B. E. Haac1, R. Van Besien1, R. Jenkins1, A. Geyer2, J. Diaz1, D. Stein1 1University Of Maryland,R Adams Cowley Shock Trauma Cener,Baltimore, MD, USA 2Air Force Institute Of Technology (AFIT/ENC),Wright-Patterson AFB, OHIO, USA
Introduction: Nutrition is an important component of support for critically-ill trauma patients who often present in a state of catabolic stress but there is limited recent research on this topic specific to trauma patients. We sought to examine nutritional practices in a critically-ill trauma population and to identify baseline factors and outcomes associated with timing, content and route of nutrition.
Methods: We conducted a retrospective review of adult critically-ill trauma patients admitted to the intensive care unit (ICU) for >72 hours. A multivariable regression model was built for each nutritional variable and outcome variable. Outcomes evaluated include number of operative trips, hospital and ICU length of stay (LOS), ventilator days, mortality, discharge destination and hospital-acquired infections.
Results: 683 patients (mean ISS 24.4) were included. 461 patients received tube feeds within the first 7 days of admission. Two-thirds (n=297, 64%) of these were initiated on early enteral tube feeding within 48 hours. Injury pattern was associated with timing of nutrition initiation, time to goal tube feed rate and percent of goal calories and protein received. Specifically, severe head injury (brain AIS=5) was independently associated with reaching a goal tube feed rate (aOR 3.1, P<0.01) and receiving a greater percent of goal calories (aOR 2.1, p=0.01) in the first 48 hours of admission whereas patients without head injury (brain AIS=0) were less likely to initiate nutrition within 24 hours of admission (aOR 0.3, p<0.01). Higher admission GCS was also associated with decreased odds of reaching goal tube feeds within 24 hours (aOR 0.6, p<0.01). Later initiation of enteral nutrition after 48 hours was associated with increased ICU LOS (aOR 1.4, p<0.01) and more ventilator days (aOR 1.6, p<0.01) in all patients and increased pneumonia rates in patients who required gastrointestional (GI) surgery for their injury (aOR 15.7, p=0.02). Increased percent of goal nutrition received in the first 48 hours was associated with more ventilator days (aOR 2.8, p<0.01) and longer ICU LOS (aOR 1.7, p<0.01). Increased percent of goal nutrition received in the first 7 days was associated with development of urinary tract infection (UTI) (aOR 5.4, p<0.01). Gastric tube feeds were associated with lower bacteremia incidence (aOR=0.4, p=0.01) and longer ICU LOS (aOR 1.2, p<0.01). There was no association of nutrition variables with mortality.
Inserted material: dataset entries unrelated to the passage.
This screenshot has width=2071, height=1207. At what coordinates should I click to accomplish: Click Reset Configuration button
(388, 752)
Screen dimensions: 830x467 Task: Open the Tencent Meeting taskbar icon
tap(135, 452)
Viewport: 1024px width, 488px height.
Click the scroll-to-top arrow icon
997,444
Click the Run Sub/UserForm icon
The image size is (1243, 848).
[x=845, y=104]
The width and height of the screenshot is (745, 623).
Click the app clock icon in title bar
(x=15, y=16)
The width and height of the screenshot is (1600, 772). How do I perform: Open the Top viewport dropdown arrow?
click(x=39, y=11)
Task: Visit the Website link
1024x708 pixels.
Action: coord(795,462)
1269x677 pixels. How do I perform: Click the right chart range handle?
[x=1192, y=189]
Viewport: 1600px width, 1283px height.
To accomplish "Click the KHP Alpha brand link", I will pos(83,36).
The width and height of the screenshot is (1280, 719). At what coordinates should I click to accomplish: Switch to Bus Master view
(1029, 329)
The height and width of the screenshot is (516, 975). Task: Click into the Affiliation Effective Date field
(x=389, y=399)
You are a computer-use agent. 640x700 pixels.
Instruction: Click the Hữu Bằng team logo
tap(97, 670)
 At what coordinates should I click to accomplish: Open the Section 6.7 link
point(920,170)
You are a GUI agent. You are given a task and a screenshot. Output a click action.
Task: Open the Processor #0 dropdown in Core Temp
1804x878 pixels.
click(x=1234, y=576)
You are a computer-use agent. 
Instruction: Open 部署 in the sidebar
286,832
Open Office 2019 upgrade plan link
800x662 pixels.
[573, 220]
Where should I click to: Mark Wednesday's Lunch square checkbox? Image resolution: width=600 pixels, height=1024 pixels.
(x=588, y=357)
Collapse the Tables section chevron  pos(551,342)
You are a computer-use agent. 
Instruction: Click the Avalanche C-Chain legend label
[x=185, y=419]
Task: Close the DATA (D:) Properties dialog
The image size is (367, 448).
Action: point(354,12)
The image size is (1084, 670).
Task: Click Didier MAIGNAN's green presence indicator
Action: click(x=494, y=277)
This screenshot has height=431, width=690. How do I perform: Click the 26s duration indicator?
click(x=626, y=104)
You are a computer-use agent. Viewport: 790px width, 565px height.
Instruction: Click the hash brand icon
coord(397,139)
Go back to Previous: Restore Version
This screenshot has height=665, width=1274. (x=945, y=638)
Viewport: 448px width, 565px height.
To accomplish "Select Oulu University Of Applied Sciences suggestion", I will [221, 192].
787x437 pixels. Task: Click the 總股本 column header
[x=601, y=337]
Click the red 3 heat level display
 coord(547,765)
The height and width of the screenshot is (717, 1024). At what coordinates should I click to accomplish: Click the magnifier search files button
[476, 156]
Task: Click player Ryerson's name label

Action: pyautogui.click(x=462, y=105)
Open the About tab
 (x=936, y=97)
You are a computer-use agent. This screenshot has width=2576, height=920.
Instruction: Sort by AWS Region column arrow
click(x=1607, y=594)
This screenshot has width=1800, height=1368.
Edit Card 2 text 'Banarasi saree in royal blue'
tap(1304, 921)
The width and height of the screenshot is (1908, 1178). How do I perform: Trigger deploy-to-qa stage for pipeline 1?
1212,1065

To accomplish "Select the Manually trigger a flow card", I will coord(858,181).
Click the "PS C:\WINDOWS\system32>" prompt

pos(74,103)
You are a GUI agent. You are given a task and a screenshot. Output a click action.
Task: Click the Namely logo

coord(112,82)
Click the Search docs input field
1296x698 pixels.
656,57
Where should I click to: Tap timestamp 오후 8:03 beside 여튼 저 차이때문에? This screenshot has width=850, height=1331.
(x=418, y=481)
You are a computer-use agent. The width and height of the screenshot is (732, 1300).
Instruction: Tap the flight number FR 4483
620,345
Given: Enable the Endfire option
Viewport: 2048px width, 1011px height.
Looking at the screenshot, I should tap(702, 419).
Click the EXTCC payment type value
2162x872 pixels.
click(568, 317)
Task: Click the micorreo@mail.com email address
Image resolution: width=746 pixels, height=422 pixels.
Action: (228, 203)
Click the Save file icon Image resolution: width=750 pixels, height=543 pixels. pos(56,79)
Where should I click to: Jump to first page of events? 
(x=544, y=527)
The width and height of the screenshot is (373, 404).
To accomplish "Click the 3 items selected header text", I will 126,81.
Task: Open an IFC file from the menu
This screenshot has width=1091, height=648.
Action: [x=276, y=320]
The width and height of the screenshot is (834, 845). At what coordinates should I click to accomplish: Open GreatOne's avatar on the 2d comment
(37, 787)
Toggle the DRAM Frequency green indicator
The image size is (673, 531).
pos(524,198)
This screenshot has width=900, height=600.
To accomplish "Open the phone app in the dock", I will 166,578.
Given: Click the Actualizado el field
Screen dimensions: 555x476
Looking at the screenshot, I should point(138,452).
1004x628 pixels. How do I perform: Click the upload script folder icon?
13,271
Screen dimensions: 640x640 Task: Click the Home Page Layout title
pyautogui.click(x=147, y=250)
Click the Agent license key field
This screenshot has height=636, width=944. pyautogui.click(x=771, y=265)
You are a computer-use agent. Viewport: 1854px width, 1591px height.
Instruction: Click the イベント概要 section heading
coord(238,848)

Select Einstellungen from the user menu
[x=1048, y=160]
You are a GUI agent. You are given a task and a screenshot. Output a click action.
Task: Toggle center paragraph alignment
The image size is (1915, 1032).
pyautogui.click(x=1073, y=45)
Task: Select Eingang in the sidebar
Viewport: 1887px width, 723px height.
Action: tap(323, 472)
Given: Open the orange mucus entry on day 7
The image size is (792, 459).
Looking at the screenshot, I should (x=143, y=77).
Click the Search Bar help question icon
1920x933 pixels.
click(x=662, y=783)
Conclusion: Injury pattern, especially presence of brain injury, may be predictive of ability to initiate early enteral nutrition, time to goal feeds and percent of goal nutrition received. Benefits of early initiation may include decreased LOS and ventilator days and reduced pneumonia rates in patients requiring GI surgery. Trophic feeds may be less likely to result in UTI, and gastric feeds may have a protective role in prevention of bacteremia.